If you are designing your own database, you’ll need to create internal tables and schema, as shown below.
create table employer (
employer_id int primary key,
emp_name varchar(40),
emp_email varchar(40),
job_id int,
foreign key (job_id) references jobPosting(job_id)
);
create table candidate(
candidate_id int primary key,
candidate_name varchar(40),
candidate_email varchar(40),
candidate_ph_no INT,
candidate_resume TEXT,
);
create table jobPosting (
job_id int primary key,
job_role varchar(40),
location varchar(40),
salary int,
post_date DATE,
recruiter_id int,
foreign key recruiter_id_id references employer(employer_id),
);
create table job_application (
application_id int primary key,
application_date DATE,
job_id int,
jobSeeker_id INT,
foreign key (job_id) references jobPosting(job_id),
foreign key (jobSeeker_id) references candidate(candidate_id)
);
Conclusion
In today’s data-rich world, it has become a necessity for developers to understand data modeling to efficiently create software applications that work with data. It also bridges the gap between business users and tech professionals, helping them collaborate to effectively utilize the organizational data.

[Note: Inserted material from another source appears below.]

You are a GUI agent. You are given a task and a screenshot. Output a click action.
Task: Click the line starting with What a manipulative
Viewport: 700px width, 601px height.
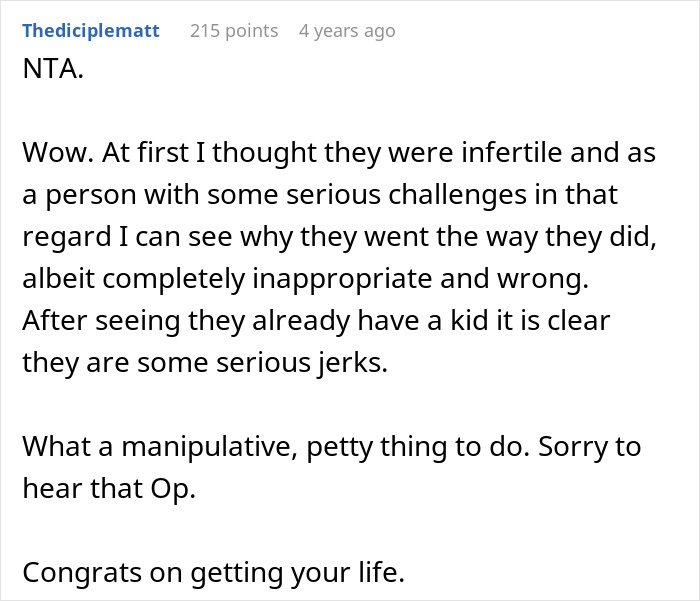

So, follow the steps mentioned in this article to create a robust data model that organizes your data and enhances its impact on your business and software applications.
FAQ on Data Modeling
Is data modeling an ETL?
No, data modeling is the design of how data is stored and accessed, while ETL involves collecting data from various sources, transforming it, and loading it to the destination.
What are the four approaches to data modeling?
The four common approaches to data modeling are hierarchical, relational, entity-relationship, and graph.
What are the three basic data modeling techniques?
Conceptual, logical, and physical data models discussed in this blog are the three basic data modeling techniques.